• **WHAT THIS TASK INVOLVES**
Rewrite every line of the listing below, changing "Where should I click to" to "What should I click to" and keeping everything else the same. Leave out the pictures.

• **TASK MATERIAL**

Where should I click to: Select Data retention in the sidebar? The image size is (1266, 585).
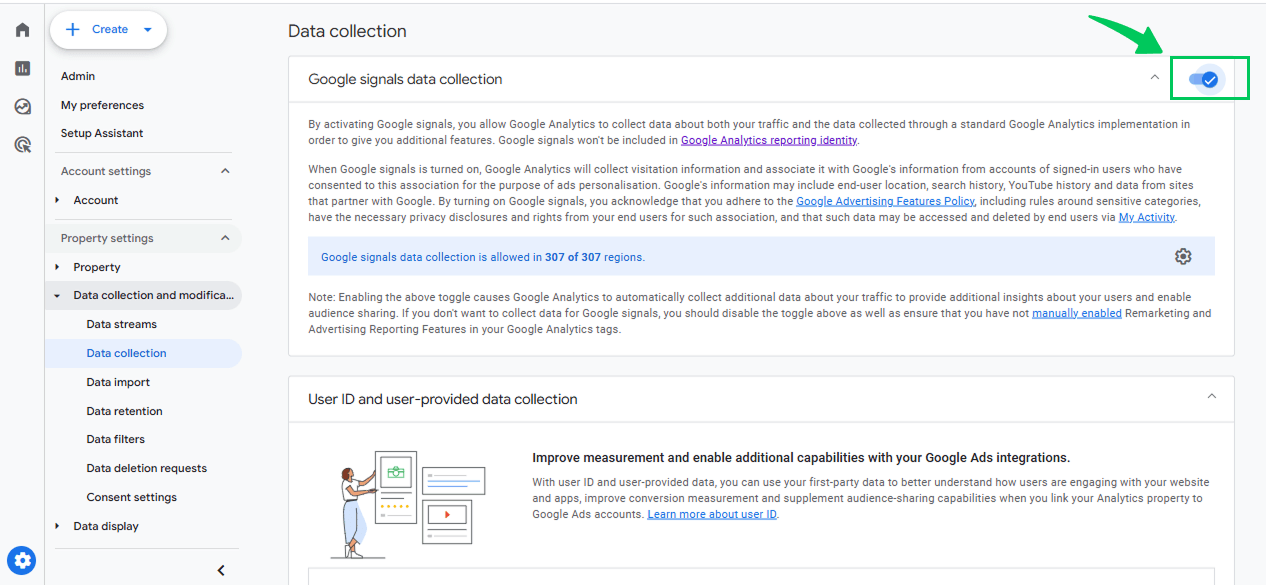pyautogui.click(x=124, y=411)
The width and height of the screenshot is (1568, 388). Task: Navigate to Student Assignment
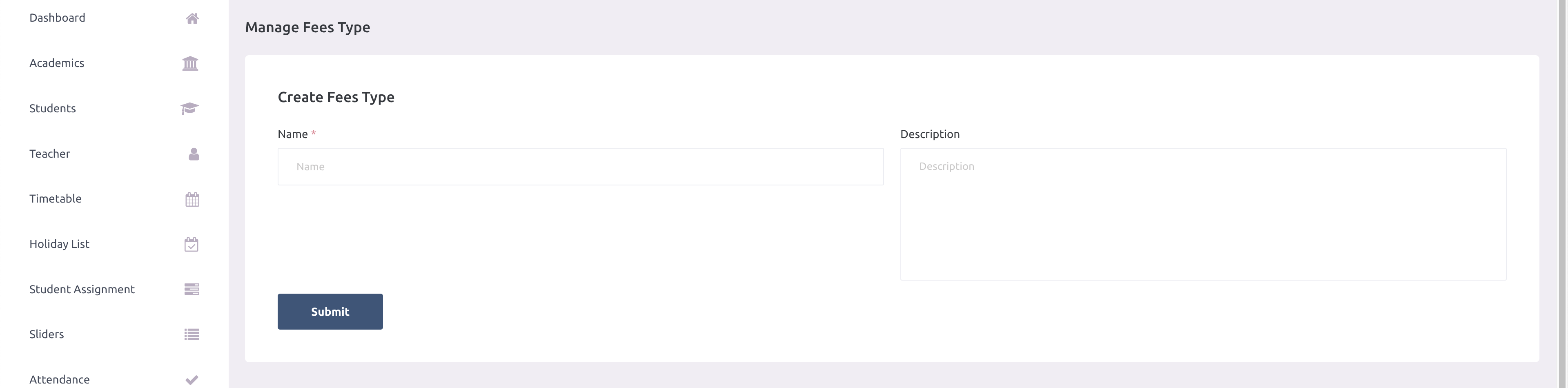pos(82,289)
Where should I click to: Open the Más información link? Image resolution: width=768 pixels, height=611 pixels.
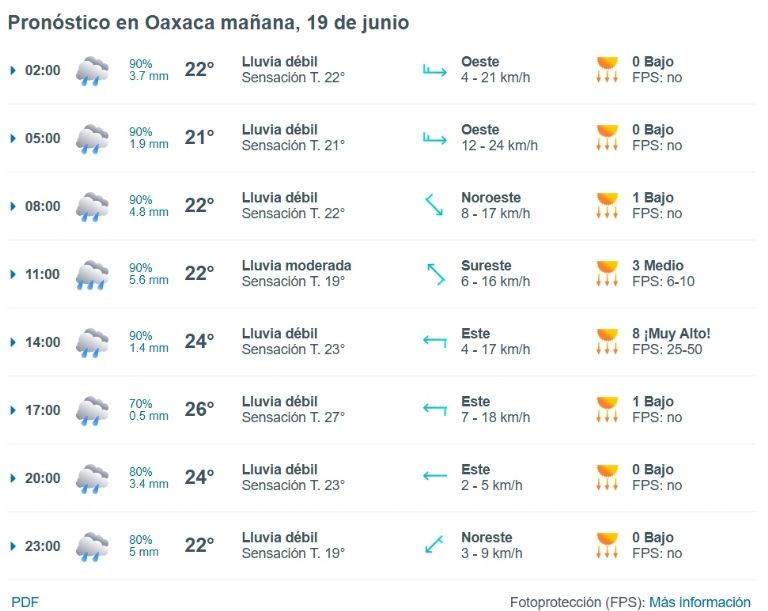tap(699, 602)
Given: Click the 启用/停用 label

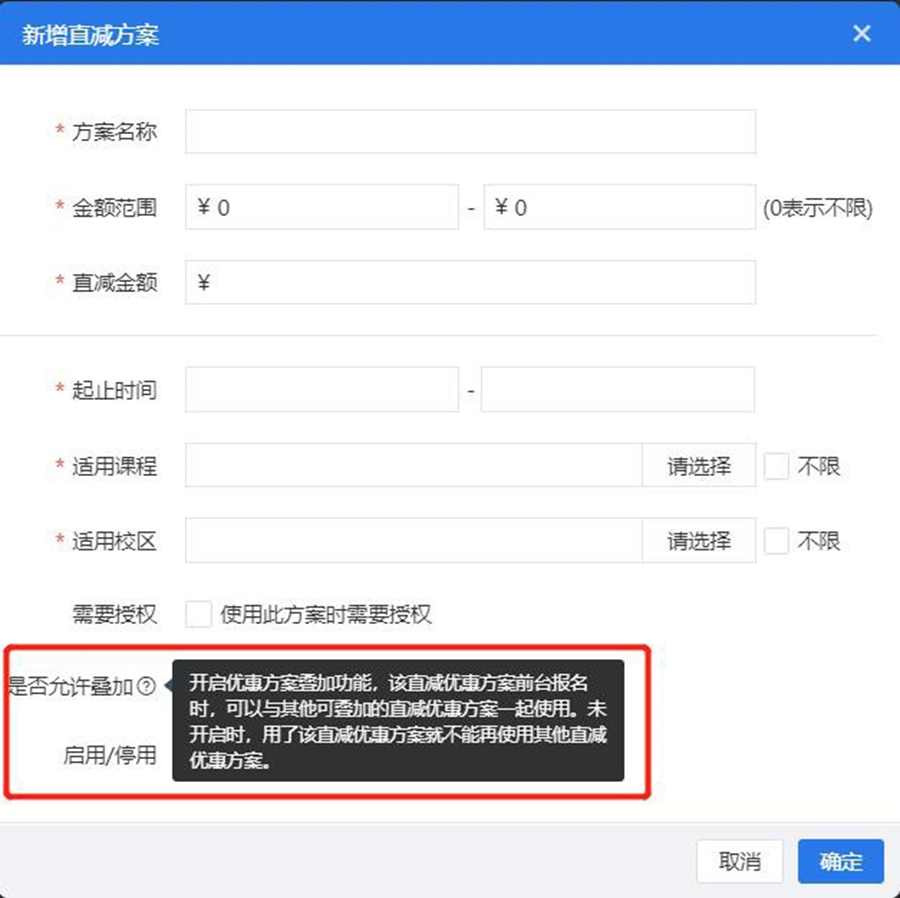Looking at the screenshot, I should pyautogui.click(x=110, y=755).
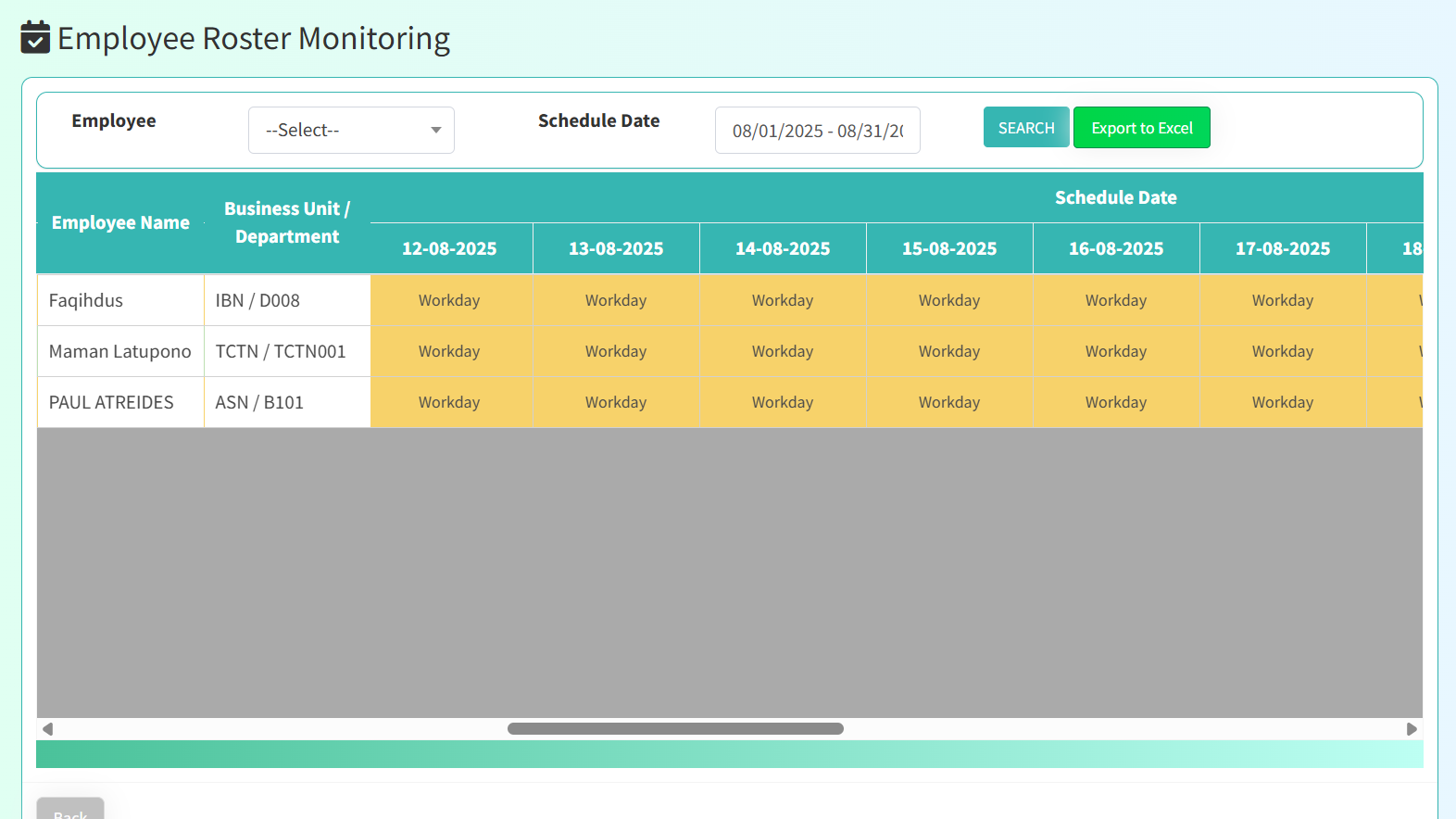Click the Employee dropdown arrow
Screen dimensions: 1456x819
click(435, 131)
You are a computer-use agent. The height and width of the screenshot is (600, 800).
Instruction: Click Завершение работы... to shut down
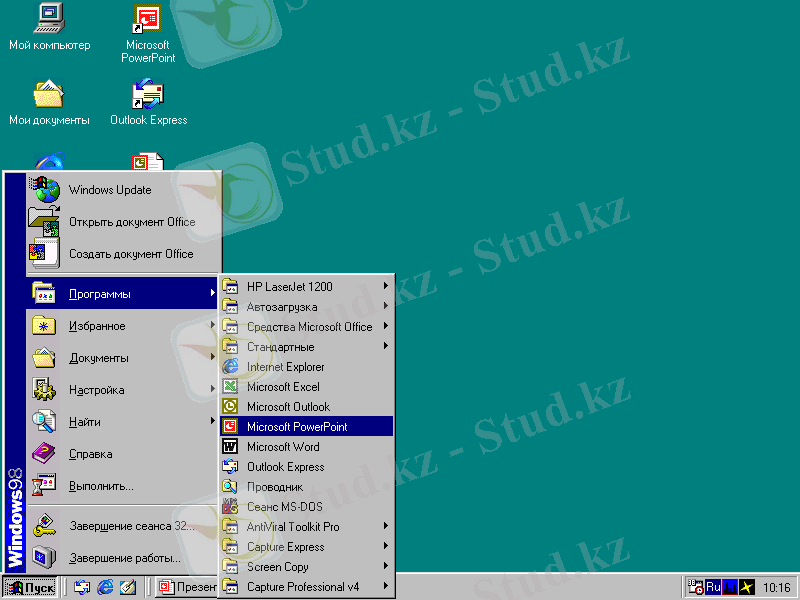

• **TASK OUTPUT**
What should I click to: Select Data retention in the sidebar? The image size is (1266, 585).
pyautogui.click(x=124, y=411)
The width and height of the screenshot is (1568, 388). Task: Navigate to Student Assignment
pos(82,289)
What should I click to: Open the Más información link? Image resolution: width=768 pixels, height=611 pixels.
tap(699, 602)
Given: Click the 启用/停用 label

Looking at the screenshot, I should pyautogui.click(x=110, y=755).
Click the Employee dropdown arrow
Screen dimensions: 1456x819
click(435, 131)
You are a computer-use agent. The height and width of the screenshot is (600, 800).
Instruction: Click Завершение работы... to shut down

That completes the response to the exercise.